» **ACTIVITY**
Reproduce exactly the lines from the top of the records below through the line holding "You are a GUI".

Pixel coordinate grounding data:
◇ ◇ ◇ ◇ ◇ ◇ ◇

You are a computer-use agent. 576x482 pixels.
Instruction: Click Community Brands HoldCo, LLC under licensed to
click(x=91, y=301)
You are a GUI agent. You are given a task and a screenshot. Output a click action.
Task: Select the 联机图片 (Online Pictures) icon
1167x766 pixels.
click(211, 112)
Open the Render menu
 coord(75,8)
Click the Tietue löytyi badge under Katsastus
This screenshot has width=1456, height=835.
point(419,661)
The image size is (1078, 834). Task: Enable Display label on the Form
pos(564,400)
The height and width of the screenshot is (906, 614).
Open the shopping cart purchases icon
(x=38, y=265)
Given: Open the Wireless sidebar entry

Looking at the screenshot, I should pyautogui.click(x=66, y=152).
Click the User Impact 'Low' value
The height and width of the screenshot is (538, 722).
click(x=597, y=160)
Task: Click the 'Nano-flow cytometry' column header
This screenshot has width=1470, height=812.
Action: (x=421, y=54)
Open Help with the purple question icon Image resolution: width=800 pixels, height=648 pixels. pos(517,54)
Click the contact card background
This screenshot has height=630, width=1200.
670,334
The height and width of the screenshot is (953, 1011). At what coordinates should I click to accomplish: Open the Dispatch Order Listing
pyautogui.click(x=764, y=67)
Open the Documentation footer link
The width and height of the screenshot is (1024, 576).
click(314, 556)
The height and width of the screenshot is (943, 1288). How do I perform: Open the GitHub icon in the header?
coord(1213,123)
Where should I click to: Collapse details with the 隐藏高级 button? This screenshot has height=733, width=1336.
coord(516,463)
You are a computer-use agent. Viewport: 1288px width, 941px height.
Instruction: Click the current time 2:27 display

◇ ◇ ◇ ◇ ◇ ◇ ◇

» **SOLUTION TO THIS EXERCISE**
You are a computer-use agent. 576x482 pixels.
Instruction: Click Community Brands HoldCo, LLC under licensed to
click(x=91, y=301)
You are a GUI agent. You are given a task and a screenshot. Output a click action.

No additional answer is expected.